Daniel Bass: Rumors about Reproduction and the Reproduction of Rumors in the Up-country of Sri Lanka
Numerous Up-country Tamil politicians, activists and NGO workers in Sri Lanka often let me know about pernicious birth control programs allegedly initiated by the government, tea estate management and the quasi-governmental Plantation Human Development Trust. These rumors allege that despite some recent progress, over-zealous family planning officials remain fundamentally anti-Tamil and are actively pursuing coercive birth control policies to limit the size of the Up-country Tamil population and thus decrease its power and rightful place in Sri Lankan society. The major problem about these repeated rumors was that I only heard them from men. Male Up-country Tamil leaders employ these rumors as ways to mask their own lack of agency, at the same time as they rhetorically deprive Up-country Tamil women of any power or choice. A continued male bias against birth control persists in the up-country, since it increases women’s agency regarding reproduction. Up-country Tamil women generally want some birth control, although not always the methods and timings desired by government representatives. While many Up-country Tamils sincerely believed these claims, they also served to Up-country Tamil elites’ political advantage, to show that Up-country Tamils were still under threat from the government and other institutions.
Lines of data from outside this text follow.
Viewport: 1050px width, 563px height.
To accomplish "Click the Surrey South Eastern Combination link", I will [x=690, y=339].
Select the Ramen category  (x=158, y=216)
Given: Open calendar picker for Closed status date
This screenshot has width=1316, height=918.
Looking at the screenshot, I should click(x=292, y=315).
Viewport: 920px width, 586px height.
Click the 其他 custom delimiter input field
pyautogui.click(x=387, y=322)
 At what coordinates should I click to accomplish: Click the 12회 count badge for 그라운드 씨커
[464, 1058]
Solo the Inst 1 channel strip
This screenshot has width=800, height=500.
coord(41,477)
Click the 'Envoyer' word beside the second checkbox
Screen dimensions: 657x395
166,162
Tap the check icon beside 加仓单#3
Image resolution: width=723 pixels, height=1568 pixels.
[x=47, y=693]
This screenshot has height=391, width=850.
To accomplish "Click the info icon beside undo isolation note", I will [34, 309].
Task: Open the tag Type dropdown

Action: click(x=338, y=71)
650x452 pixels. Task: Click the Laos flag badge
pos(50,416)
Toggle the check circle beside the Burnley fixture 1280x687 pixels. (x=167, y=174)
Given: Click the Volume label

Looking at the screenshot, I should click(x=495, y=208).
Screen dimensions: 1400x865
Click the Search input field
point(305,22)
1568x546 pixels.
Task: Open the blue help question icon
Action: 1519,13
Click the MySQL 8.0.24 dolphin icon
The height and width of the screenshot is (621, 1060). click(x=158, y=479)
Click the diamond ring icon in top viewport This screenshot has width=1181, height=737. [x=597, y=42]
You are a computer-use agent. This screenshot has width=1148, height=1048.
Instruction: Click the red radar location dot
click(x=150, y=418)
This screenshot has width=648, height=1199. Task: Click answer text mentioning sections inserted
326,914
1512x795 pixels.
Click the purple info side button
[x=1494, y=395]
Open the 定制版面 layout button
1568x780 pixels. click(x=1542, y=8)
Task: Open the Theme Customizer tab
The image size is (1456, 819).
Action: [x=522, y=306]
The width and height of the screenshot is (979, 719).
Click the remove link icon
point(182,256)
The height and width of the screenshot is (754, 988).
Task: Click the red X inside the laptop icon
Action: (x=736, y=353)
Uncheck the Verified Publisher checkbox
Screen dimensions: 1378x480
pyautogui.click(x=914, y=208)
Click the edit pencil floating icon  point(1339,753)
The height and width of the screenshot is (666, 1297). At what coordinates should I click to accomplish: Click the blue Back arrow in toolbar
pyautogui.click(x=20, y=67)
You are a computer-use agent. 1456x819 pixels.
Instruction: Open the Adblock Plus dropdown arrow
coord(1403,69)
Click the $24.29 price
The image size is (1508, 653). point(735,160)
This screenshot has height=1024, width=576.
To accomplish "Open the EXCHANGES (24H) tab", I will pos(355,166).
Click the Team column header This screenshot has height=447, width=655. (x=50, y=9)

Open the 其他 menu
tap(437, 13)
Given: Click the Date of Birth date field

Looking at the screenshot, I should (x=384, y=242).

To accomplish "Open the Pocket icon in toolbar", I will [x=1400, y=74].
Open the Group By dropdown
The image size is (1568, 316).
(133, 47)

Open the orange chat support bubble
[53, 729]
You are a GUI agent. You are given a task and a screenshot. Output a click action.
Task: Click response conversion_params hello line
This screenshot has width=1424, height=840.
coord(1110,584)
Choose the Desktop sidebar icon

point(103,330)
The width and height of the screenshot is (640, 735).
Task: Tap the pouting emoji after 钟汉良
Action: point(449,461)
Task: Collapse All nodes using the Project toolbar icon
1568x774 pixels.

Such paranoid threats and conspiracy theories are not invoked as part of a reasoned argument about the future of Up-country Tamils, but are cynically employed to show that change is extremely difficult and near impossible. Although framed as invitations to action to empower people, these rumors of “genocide” actually add up to a rationale for the continued misery of the up-country, since Up-country Tamils’ continued political and medical problems are mostly the result of official neglect and persistent poverty rather than active antagonism.
Biographical Statement:
Dr. Daniel Bass is an Assistant Professor of Anthropology & Religious Studies at Lynn University in Boca Raton, Florida. His research interests include Up-country Tamils in Sri Lanka, cultural and religious change in the South Asian diaspora, theories of agency and identity, popular culture, trade unions and more. He is awaiting the publication of his book manuscript, Of Tea and Tigers: Up-country Tamils in and beyond Sri Lanka. His publications include “Paper Tigers on the Prowl: Rumors, Violence and Agency in the Up-country of Sri Lanka” in Anthropological Quarterly 81:1 (2008), “Making Sense of the Census: Up-country Tamils and the Contours of Tamil Nationalism,” in Pathways of Dissent: Tamil Nationalism in Sri Lanka (2009), and “A Diaspora Next Door: Up-Country Tamils in Sri Lanka,” in Indentureship to Globalisation: New Perspectives on the Indian Diaspora (forthcoming).